Originally Aired: June 9, 2021
Time: 8:00 am PT, 11:00 am ET, 17:00 CET
Higher-order structure is an important critical quality attribute that correlates structure-function characteristics with safety and efficacy for protein biotherapeutics. Infrared (IR) spectroscopy has long been recognized as a powerful biophysical tool for determining protein secondary structure and monitoring dynamic structural changes. Structural analysis helps establish process and product knowledge, inform the impact of upstream (cell culture) and downstream (purification) process conditions, identify stable formulations, monitor product stability, and assess product comparability when process improvements are implemented. Within the market of biosimilars, the characterization of secondary structure is paramount in determining similarity with established, commercially available molecules.

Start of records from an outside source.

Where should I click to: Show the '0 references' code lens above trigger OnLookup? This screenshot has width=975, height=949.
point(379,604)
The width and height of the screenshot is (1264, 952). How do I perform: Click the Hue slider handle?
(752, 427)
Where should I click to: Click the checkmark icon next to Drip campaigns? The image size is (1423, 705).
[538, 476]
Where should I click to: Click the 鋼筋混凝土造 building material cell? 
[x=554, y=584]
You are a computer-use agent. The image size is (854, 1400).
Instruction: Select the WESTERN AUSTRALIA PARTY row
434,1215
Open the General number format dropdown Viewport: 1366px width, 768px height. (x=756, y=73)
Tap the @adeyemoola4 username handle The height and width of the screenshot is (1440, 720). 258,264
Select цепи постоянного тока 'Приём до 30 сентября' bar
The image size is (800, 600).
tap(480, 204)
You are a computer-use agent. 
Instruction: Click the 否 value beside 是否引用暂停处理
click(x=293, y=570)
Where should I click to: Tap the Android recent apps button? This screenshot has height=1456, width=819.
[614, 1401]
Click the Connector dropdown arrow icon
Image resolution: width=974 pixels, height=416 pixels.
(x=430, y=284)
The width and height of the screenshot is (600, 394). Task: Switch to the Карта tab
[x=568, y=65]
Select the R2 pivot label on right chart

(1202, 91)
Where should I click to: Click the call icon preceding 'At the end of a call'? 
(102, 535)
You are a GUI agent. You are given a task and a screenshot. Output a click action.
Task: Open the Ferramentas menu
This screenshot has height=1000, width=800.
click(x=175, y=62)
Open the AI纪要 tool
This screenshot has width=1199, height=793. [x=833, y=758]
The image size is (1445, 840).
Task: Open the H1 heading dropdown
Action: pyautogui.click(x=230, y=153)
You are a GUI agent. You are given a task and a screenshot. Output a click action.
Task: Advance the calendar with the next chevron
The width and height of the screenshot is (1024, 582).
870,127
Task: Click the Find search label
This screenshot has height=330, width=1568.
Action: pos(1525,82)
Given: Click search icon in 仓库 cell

In this GEN webinar, Dr. Lucy Liu of Pfizer provides an overview of the novel Microfluidic Modulation Spectroscopy (MMS) or Microfluidic Modulation IR-Spectroscopy (MM-IR) technique, an automated mid-IR spectroscopic tool for the characterization of protein secondary structure. The data demonstrate that MMS/MM-IR secondary structure analysis of therapeutic monoclonal antibodies (mAb) provides comparable structural information relative to conventional Fourier Transform IR (FTIR) analysis and, more importantly, shows that MMS/MM-IR exhibits higher sensitivity and repeatability for low concentration samples compared to FTIR, as an automated platform with superior robustness. MMS/MM-IR is built upon real-time background subtraction and adds simplified data analysis, automation, and robustness. These core benefits make the platform indispensable for the determination of mAb secondary structure and support the conclusion that MMS/MM-IR can be widely applied in characterization and comparability studies across the biotherapeutic development pipeline.
A live Q&A session followed the presentations, offering a chance to pose questions to our expert panelists.